Diese Corona-Krise ist seit dem Bericht des wissenschaftlichen Dienstes an den Bundestag von 2012/13 an für die Politik vorhersehbar gewesen. Man hätte sich gesetzgeberisch vorbereiten können, um vernünftige Maßnahmen und Regeln im Ernstfall in der Schublade zu haben, und materiell (Schutzkleidung, Masken, Intensivmedizin) hätte man vorsorgen können. Das ist nicht geschehen. Stattdessen werden auf dem Verwaltungsweg Grundrechte eingeschränkt, und zwar nach Gusto bis auf die Gemeindeebene herunter, wo dann die Gemeindevorsteher ihren Ermessensspielraum auch zum Ausleben ihrer eigenen Vorurteile ausnutzen können. Was ist ein zu sperrender öffentlicher Ort? Ein ganzer Baggersee, wo tausende Menschen im Abstand von zwei Metern Platz hätten? Ein Aussichtspumkt auf einem Berg mitten in der Pampa? Wo dann ein einzelner alleiniger Wanderer auf einem Platz von geschätzt 300 m² von den Ordnungshütern angemault wird, weil da ja auch andere Menschen kommen könnten?!

Überhaupt fühlen sich anscheinend ein gewisser Teil der Ordnungshüter dazu berechtigt, ihre Antipathien auszuleben. Neulich stand ich auf einem Park&Ride Parkplatz, weil ich eine Freundin zu einem distanzierten Spaziergang treffen und mit dem Fahrrad durch die Stadt zum Treffpunkt radeln wollte. Ich war kaum angekommen, da hält ein Polizeiwagen an und ein Beamter meint, ich dürfe da mit dem alten Herrn Magirus nicht stehen, da der Platz nur für PKW vorgesehen wäre. Mein Hinweis darauf, dass der alte Herr noch nie etwas anderes als Personen transportiert hätte und auf die fünf anderen Nicht-PKW, drei Sprinterklasse-Lieferwagen, ein Sprinterklasse-Bus und ein Wohnmobil, war fruchtlos. Ich musste wegfahren, die anderen wurden nicht beanstandet. Und das, obwohl in einem der Lieferwagen ganz offensichtlich der Fahrer für eine Pause auf dem Fahrersitz saß. Aber darum geht es schließlich nicht. Es geht um die alte Aversion gegen das fahrende Volk. Es geht um Kontrolle. Das tausendjährige Reich lässt grüßen!

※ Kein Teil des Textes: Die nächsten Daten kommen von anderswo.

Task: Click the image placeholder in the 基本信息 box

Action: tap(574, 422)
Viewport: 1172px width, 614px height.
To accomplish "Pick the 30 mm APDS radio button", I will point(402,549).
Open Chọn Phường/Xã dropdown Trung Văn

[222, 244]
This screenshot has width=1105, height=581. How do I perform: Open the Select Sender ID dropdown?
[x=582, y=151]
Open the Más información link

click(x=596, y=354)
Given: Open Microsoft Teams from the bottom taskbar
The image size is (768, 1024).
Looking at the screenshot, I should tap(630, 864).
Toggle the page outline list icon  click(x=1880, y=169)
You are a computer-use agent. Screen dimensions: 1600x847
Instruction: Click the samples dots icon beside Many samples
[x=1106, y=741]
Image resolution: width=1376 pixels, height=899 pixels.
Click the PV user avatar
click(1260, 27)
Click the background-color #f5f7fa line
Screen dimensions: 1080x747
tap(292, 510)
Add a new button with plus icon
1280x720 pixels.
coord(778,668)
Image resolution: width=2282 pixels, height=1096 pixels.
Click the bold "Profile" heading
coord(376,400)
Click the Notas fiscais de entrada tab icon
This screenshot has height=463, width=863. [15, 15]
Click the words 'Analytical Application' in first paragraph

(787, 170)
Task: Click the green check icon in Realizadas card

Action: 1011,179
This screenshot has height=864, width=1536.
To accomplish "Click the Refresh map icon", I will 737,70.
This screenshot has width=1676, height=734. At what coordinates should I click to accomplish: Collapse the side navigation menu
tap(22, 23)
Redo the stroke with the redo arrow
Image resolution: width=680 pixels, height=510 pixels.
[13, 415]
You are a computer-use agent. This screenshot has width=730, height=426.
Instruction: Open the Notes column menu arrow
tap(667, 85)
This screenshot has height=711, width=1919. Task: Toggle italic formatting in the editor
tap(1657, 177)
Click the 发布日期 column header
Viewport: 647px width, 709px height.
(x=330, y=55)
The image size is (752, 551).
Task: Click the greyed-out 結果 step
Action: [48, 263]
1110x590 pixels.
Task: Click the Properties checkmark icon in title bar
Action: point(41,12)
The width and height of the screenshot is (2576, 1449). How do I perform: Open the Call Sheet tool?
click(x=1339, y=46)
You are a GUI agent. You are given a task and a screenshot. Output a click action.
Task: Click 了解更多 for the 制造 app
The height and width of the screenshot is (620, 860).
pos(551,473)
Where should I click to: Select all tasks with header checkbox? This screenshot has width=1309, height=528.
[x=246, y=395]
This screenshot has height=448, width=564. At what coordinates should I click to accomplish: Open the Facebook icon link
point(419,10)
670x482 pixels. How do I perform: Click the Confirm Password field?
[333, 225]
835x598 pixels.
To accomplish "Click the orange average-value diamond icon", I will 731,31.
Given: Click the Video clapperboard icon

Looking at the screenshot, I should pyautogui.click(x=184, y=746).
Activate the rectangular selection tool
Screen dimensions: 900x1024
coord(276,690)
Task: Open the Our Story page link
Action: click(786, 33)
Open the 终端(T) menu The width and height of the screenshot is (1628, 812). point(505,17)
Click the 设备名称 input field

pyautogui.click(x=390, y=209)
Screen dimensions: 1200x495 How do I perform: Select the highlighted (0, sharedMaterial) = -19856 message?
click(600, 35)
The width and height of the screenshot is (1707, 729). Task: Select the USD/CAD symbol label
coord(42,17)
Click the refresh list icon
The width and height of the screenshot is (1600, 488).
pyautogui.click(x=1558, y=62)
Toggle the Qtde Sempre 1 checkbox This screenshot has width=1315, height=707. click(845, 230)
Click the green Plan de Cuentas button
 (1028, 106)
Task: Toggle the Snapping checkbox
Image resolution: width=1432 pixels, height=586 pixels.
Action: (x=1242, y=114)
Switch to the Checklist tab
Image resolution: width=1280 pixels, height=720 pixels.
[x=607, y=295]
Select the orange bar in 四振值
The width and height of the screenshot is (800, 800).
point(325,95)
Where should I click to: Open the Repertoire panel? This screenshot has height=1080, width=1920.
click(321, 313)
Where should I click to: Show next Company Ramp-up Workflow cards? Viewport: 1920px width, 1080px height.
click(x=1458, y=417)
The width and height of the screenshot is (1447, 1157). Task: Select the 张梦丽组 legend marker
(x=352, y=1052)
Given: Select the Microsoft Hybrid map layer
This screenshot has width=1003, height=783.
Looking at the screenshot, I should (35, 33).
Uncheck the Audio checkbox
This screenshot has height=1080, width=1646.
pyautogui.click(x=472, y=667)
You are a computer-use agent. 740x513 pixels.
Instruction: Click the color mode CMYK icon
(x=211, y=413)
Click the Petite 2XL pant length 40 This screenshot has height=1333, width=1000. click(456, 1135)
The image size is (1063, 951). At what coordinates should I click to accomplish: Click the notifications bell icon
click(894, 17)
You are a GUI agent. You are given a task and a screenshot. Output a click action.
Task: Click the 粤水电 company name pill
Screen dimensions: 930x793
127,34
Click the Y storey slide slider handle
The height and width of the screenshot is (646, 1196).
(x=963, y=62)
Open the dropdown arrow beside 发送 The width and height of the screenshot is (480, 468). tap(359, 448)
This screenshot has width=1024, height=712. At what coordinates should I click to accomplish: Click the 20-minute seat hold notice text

Artikel 11GG: Alle Deutschen genießen Freizügigkeit im ganzen Bundesgebiet

Artikel 2GG: Jeder hat das Recht auf die freie Entfaltung seiner Persönlichkeit . . .

Artikel 3GG: Alle Menschen sind vor dem Gesetz gleich.

Aber die einen sind eben gleicher, und die anderen weniger gleich. Machen kannst du im Ernstfall wenig bis nichts . . .

Schon deswegen ist Vorsicht angesagt im Umgang mit der Einschränkung von Grundrechten!